The hidden message of the Hong Kong apartment fires

The Tai Po apartments in Hong Kong, November 26, 2025 – Wikimedia Commons

The renovation mesh draped over the Wang-Fuk Court towers was designed to protect the streets below from falling debris. Instead, on the afternoon of November 26th, it sealed the fate of those inside. What started as a category-three-alarm fire progressed into a category-five less than ten hours later: the highest-level fire emergency in Hong Kong. Behind the opaque green sheets, residents, a majority elderly and retired, boiled water for tea or napped, unaware that the air outside their windows was turning to poison. By the time the alarms finally rang—for those lucky enough to hear them—the stairwells were impassable. The death toll climbed with terrifying speed, rising from single digits to 159, with over 200 still unaccounted for.

The blackened skeleton of the complex stands in stark contrast to the bright green mesh that covered it just days ago.
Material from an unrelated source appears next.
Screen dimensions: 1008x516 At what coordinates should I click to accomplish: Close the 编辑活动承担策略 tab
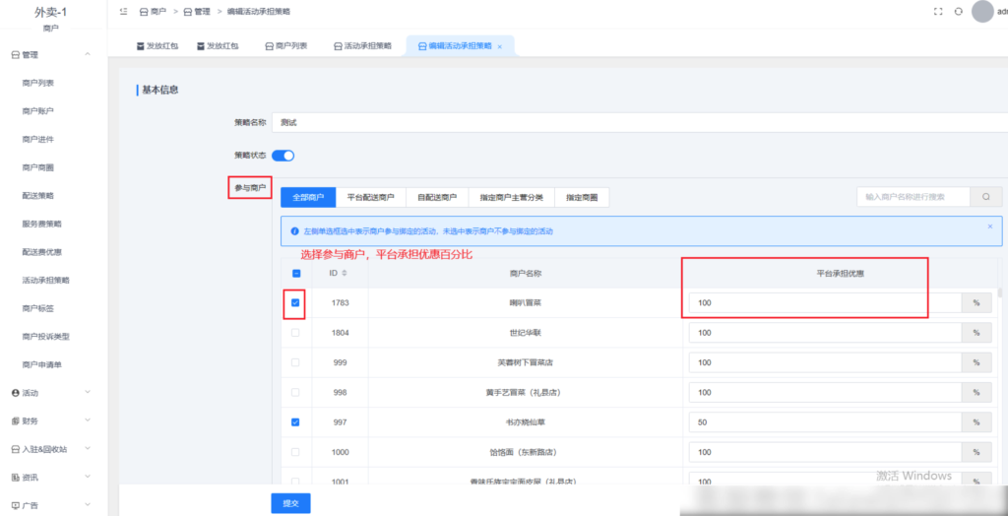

For my family, this tragedy is not just a headline. My great-aunt Grace lives in a tower much like Wang-Fuk. She is 75, retired, and on the nineteenth floor of a building in close proximity to the incident. 

Close by, construction workers at local sites smoke cigarettes during their break. If the sparks hit the safety mesh, it could lead to a dangerous result. 

On the afternoon of November 26th, my father called my great-aunt Grace frantically. As he paced the living room back and forth, news footage showed towers billowing in thick smoke, girded with the wailing firetrucks. 

“Ah, don’t worry, I’m fine,” she eventually answered calmly.  “I was just sleeping.”

Because my great aunt was very close to the incident, my family and I are grateful that she and our other relatives were unaffected. 

However, to those who had to endure the consequences of this tragedy, I feel sorry for them. Words cannot describe what they have gone through. It is a shame that many elderly residents have felt the consequences of substandard construction efforts. This disaster brings light to a long-criticized issue in Chinese and Hong Kong construction: cutting costs and negligent oversight. This is sometimes referred to as “tofu-dreg” construction. 

Memorial flowers left at the site of the Tai Po fire, November 30, 2025 – Wikimedia Commons

This negligence of taking shortcuts is ultimately the factor leading to substandard and non-fire-resistant safety mesh being used for the renovation. This, in turn, allowed the home of 4000 residents to become a glowing oven in 40 hours. “Tofu dreg,” which was coined by Former Chinese Premier Zhu Rongji, refers to buildings or infrastructure produced with substandard materials, rushed timelines, or improper planning. While Hong Kong historically has had stricter standards, the fire raises questions about the quality of safety when such renovations are done. 

Authorities associated with the renovation project, including those in charge of materials and overseeing the safety compliance, have since been arrested. Early investigations into the companies in charge of the renovation suggest there were prior warnings regarding the flammability of certain materials, raising concerns about whether or not safety protocols were followed or enforced. 

Watching from afar, I worry for my extended family in Hong Kong and Mainland China. They, like millions of civilians, live in buildings whose safety depends on the diligence and integrity of contractors, inspectors, and policymakers.

The deadly consequences of the Tai-Po towers were far from the first of these “tofu-dreg” incidents. On November 11, 2025, the HongQi Bridge in the Sichuan Province of China collapsed only ten months after construction. Thankfully, the bridge was closed prior to its collapse, and no one was hurt. Watching from afar, I worry for my extended family in Hong Kong and Mainland China. They, like millions of civilians, live in buildings whose safety depends on the diligence and integrity of contractors, inspectors, and policymakers.

When I called my aunt, she noted how ubiquitous negligence was, specifically smoking at construction sites.

“There’s a building next to our home. There is some reconstruction going on, and every day I walk by the workers, they are smoking when they are having a break.  Each of them is smoking! So that might be the cause of the fire,” Aunt Grace said.  

With Aunt Grace living in the shadow of the possible perpetrator of the fire, I realize I am lucky to live in a world where neither I, nor my Aunt Grace, have felt the effects of tofu-dreg or any similar catastrophes. But luck is not a survival strategy. 

While I am privileged to be safe, safety should not be a privilege: it should be a right for everyone.